A friend forwarded me an article about the Texas textbook market that validates some of the observations/predictions I made in March. Specifically, it highlights trends that could be undermining Texas’ influence on the textbook market (while also questioning the validity of the theory to begin with).
1) Texas’ actions re: curricular content could be giving rise to opposition in other states.
“The debates in Texas only heighten the sensitivity” in states and districts elsewhere to review those materials more closely before signing off, Mr. Diskey [executive director of the school division of the Association of American Publishers] added.
2) Texas is participating in breaking up its own influence by responding to incentives to provide for digital instructional materials.
In any case, amid concerns about the high cost of printed textbooks and the rapidity with which they become outdated, the Texas market for instructional materials is poised for a potential sea change. The recent legislation is expected to provide districts with new sources of digital textbooks and other electronic classroom materials.
“Now we have all of these new ways of acquiring instructional materials in addition to the traditional process,” said Anita G. Givens, an associate commissioner at the Texas Education Agency.

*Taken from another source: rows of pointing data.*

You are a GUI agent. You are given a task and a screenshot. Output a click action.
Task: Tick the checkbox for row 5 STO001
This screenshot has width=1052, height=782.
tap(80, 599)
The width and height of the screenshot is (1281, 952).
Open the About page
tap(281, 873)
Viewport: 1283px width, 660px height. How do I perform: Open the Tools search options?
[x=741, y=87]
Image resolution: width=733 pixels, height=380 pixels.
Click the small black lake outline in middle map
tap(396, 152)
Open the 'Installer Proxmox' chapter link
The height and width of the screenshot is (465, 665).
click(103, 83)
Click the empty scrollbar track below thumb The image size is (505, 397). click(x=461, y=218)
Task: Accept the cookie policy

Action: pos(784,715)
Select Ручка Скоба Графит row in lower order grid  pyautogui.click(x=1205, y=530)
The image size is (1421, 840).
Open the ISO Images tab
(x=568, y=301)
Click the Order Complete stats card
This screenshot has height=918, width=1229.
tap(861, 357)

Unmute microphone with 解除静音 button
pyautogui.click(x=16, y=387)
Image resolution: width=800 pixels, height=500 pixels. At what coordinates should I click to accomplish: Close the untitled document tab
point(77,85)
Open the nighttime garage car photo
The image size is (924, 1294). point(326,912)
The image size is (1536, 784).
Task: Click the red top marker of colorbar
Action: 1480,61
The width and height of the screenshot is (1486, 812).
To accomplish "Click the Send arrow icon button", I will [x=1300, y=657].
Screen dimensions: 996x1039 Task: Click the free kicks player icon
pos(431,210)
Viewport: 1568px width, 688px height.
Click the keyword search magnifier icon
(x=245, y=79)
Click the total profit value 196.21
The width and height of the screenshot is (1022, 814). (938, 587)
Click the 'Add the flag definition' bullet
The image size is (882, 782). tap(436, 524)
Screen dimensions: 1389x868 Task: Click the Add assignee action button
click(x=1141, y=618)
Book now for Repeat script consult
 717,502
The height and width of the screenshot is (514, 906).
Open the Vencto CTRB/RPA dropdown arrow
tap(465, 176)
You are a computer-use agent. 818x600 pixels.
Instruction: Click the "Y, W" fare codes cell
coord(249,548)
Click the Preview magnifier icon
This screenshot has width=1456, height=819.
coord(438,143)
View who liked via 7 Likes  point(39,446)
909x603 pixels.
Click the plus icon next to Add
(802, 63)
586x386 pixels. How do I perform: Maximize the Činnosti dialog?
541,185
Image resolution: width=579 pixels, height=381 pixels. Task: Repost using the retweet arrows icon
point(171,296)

For instance, the state education commissioner was given authority to approve a list of digital textbooks that districts may buy with state textbook aid, providing them with new options beyond the materials adopted by the state board. Also, districts for the first time will be able to use a portion of that aid to pay for hardware, such as laptop computers, to access digital content.
“That is a big shift,” Ms. Givens said, “because one of the cost drivers in terms of whether electronic [material] makes sense is whether [schools] have the infrastructure and the access points.”
A friend today summed up the new economy: “It’s about information and networks.” Changes in how instructional content is delivered remain one of the best symbols of this evolution.
You may have read about the recent textbook revisions proposed in Texas (I include both a link to The Economist‘s take and a link to the detail-full, though more partisan take of The Huffington Post.). While The Economist, The New York Times, and others highlight the economic weight of textbook-related decisions by the State of Texas, I would argue that a more dramatic outcome may eventually involve the relative dimunition of Texas’ influence. Namely: Texas’ potential decision creates a perfect storm to increase interest in electronic and/or open source textbooks, which do not require economies of scale as large as does the current publishing regime.
Electronic innovators and open source writers tend to be (much more often than not) precisely the sort of folks who would most object to the Texas Board of Education recommendations. I would not be surprised to see an “alternative textbooks movement” take root in the short-term (and a less-covered Texas controversy took place on this front in recent months); I would, however, be quite surprised if such a movement does not materialize in the mid-term.